Brief: Determine the number of lines in these entries that hold the word "screenshot". Give the number and nothing more.

Pixel coordinate grounding data:
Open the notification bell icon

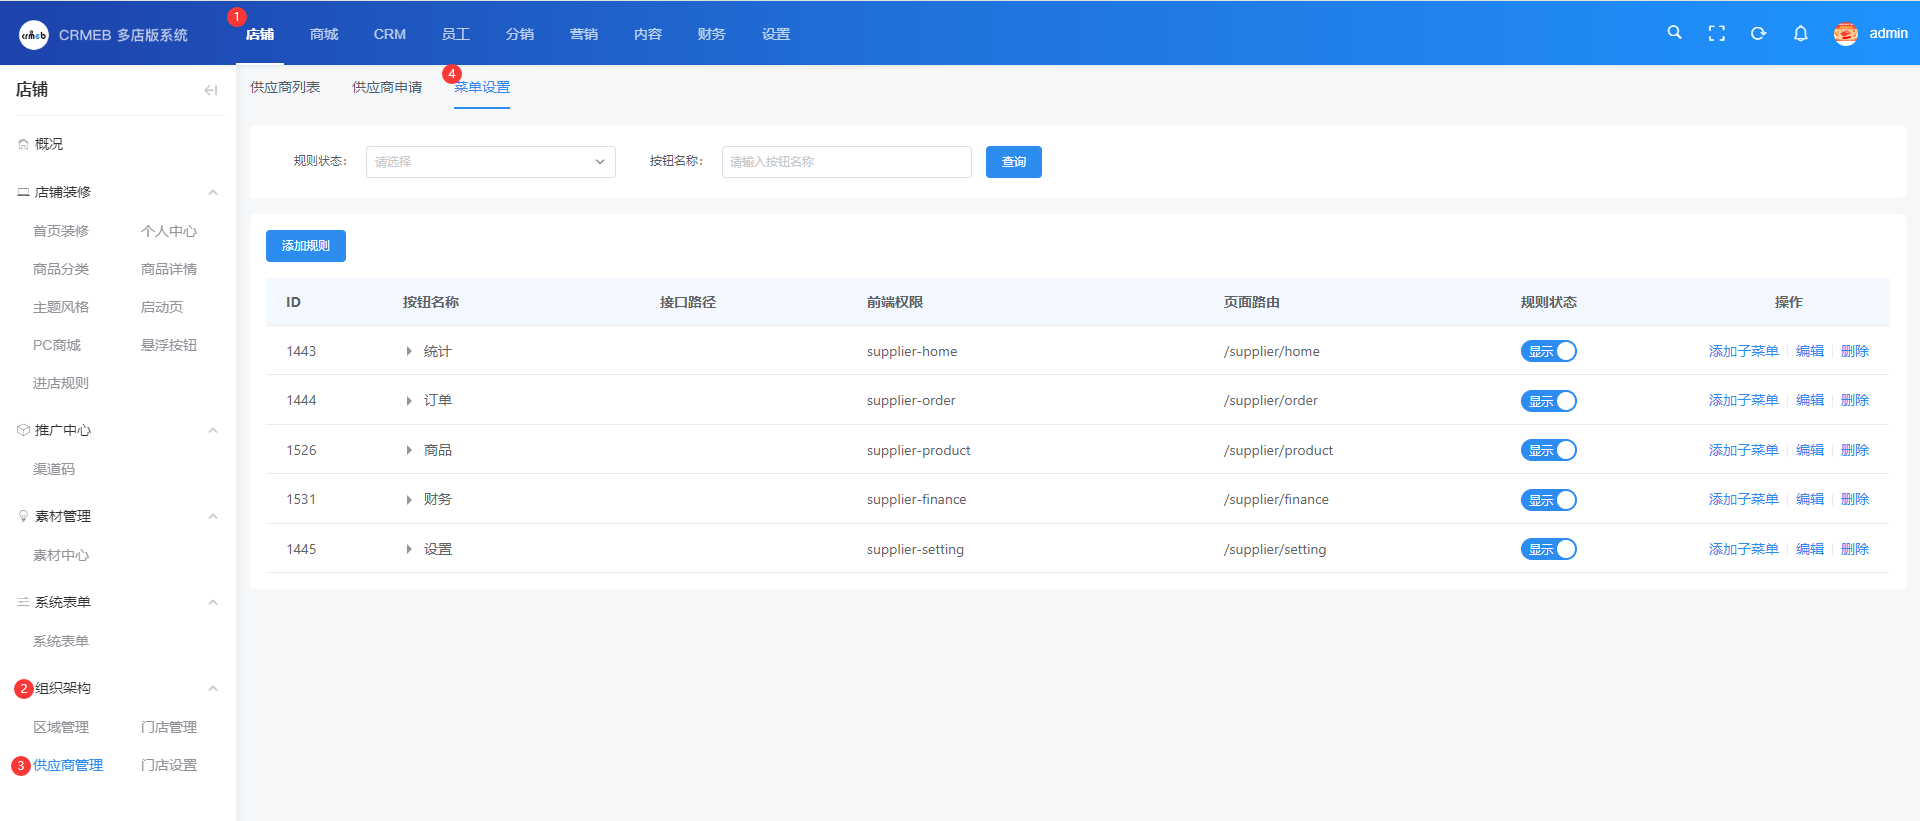[x=1800, y=33]
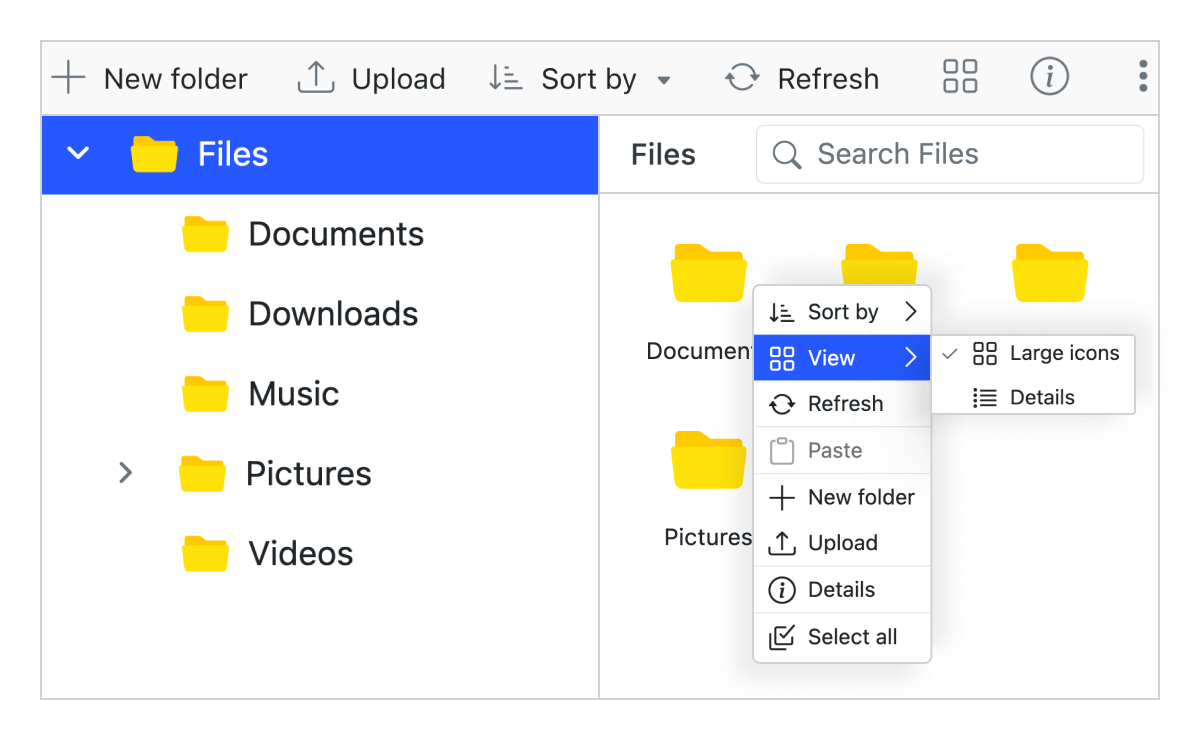Click the magnifier icon in the search box

click(x=786, y=154)
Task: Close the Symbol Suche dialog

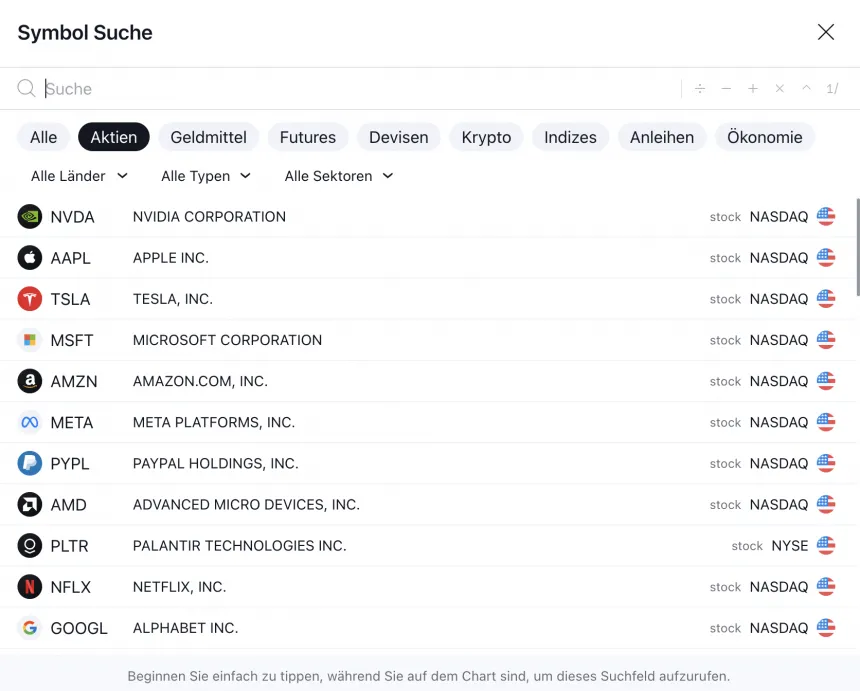Action: 826,32
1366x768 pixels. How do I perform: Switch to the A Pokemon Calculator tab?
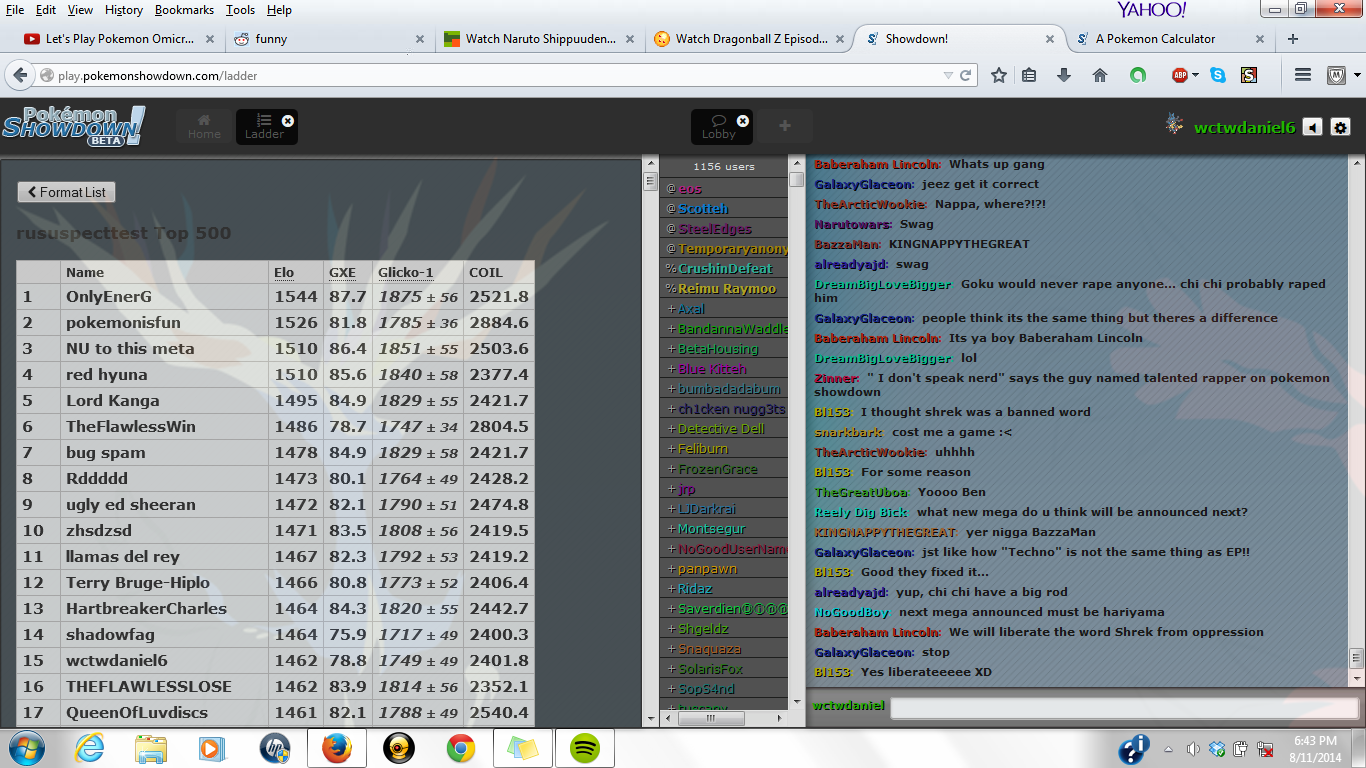click(x=1155, y=39)
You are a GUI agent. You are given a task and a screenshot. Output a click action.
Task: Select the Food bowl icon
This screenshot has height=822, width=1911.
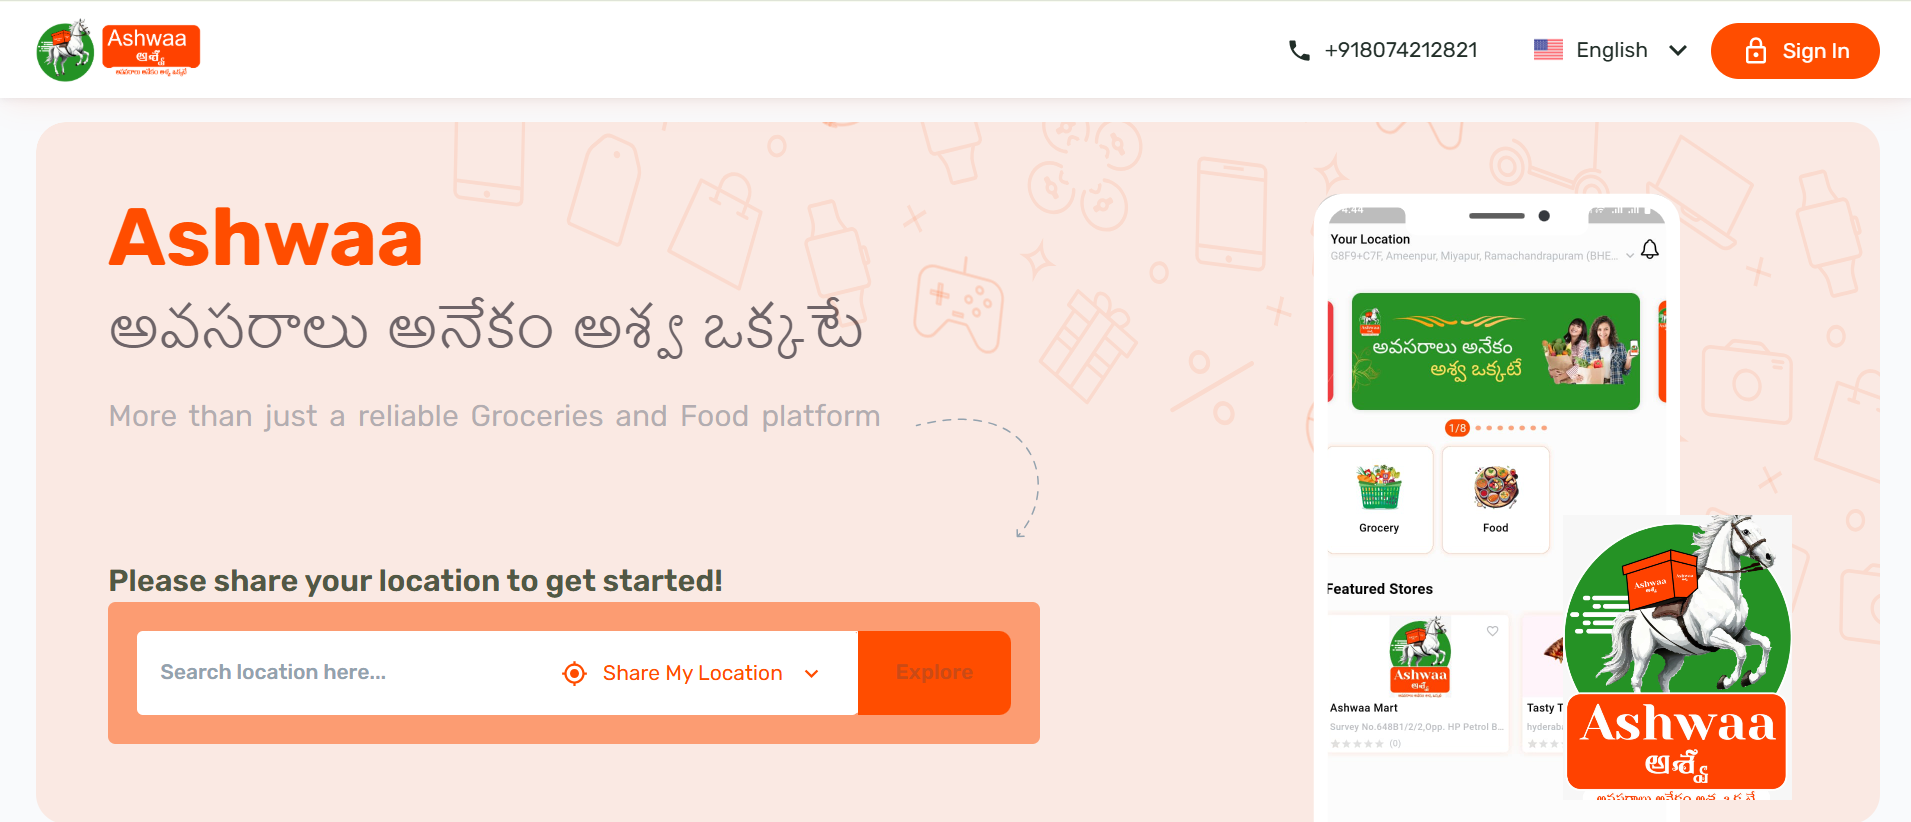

Your response: 2